◆ **What you need to do**
Could you give again exactly, and only, the lines from the one holding "The image size is (1335, 750)." through the end of the data, both ends included, with pictures left out?
------------
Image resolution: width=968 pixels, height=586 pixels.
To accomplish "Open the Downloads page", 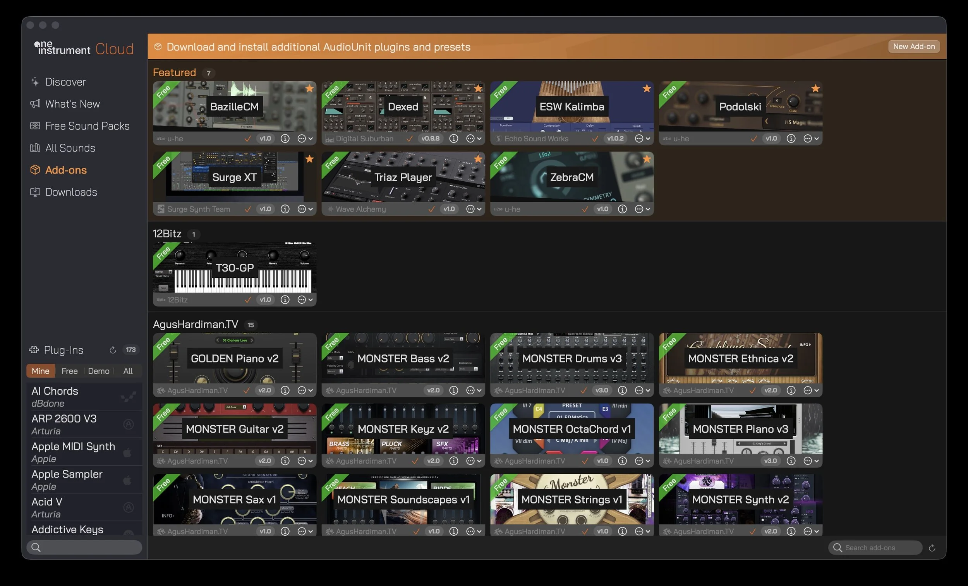I will (x=71, y=192).
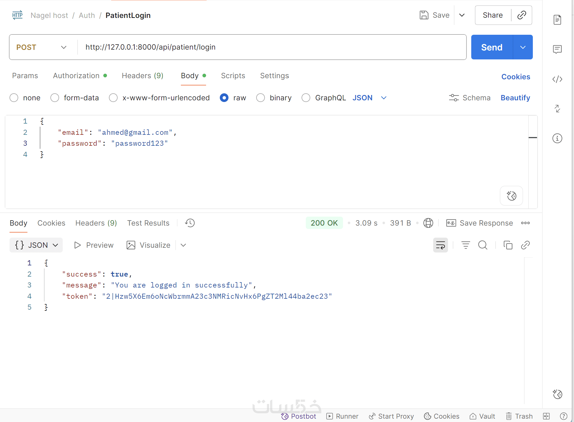Click the Beautify link
Screen dimensions: 574x422
pos(515,98)
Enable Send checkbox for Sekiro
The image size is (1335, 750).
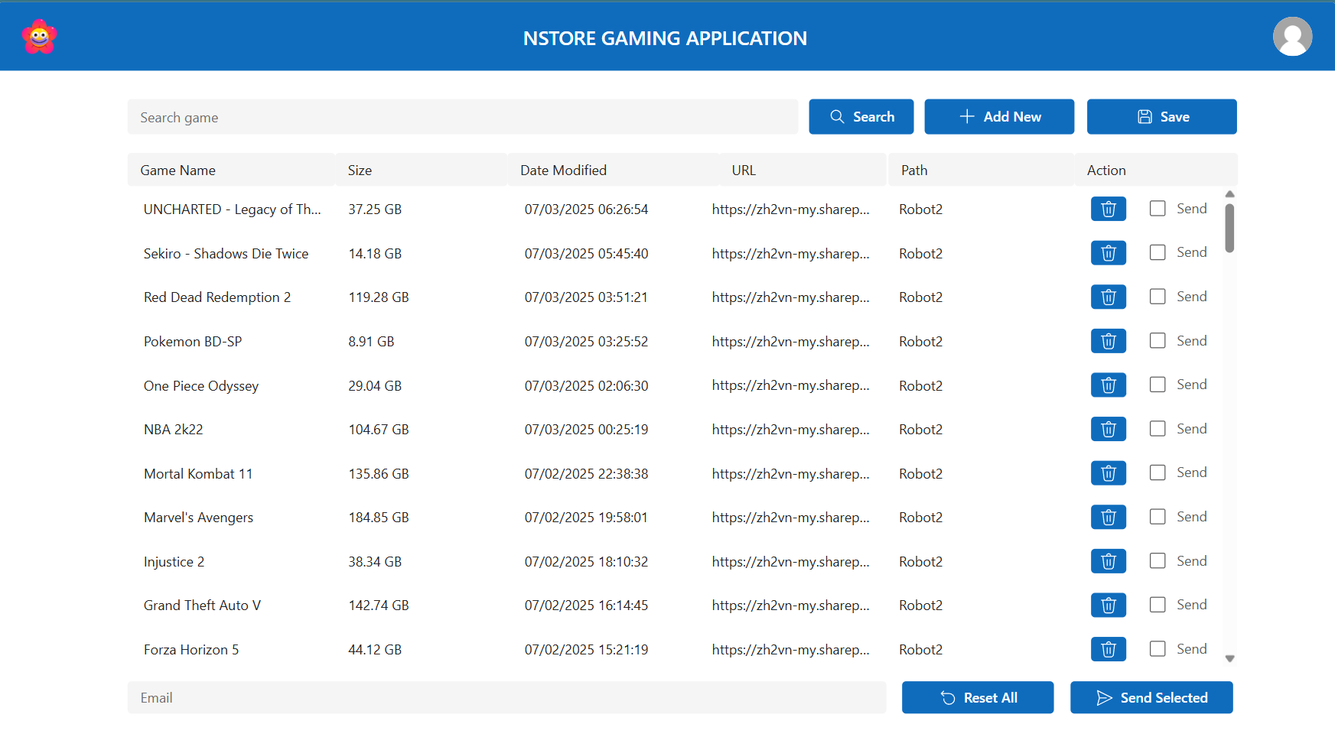point(1158,252)
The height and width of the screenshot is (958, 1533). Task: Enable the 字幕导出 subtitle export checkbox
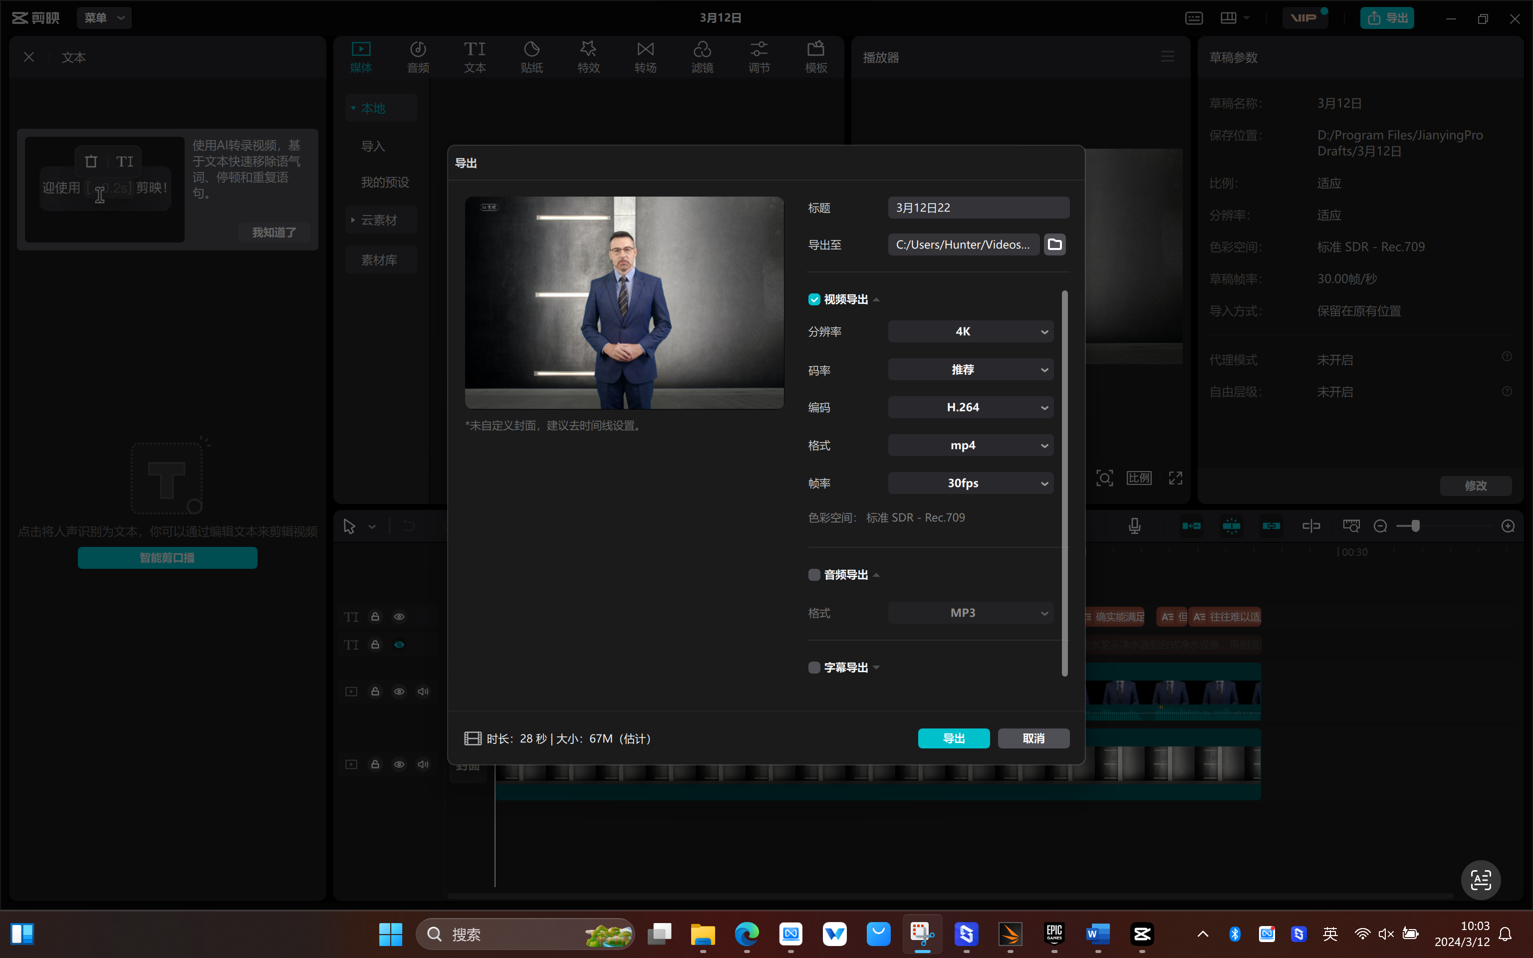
------------
◆ **Exercise output**
The image size is (1335, 750).
point(1158,252)
The height and width of the screenshot is (958, 1533). Task: Enable the 字幕导出 subtitle export checkbox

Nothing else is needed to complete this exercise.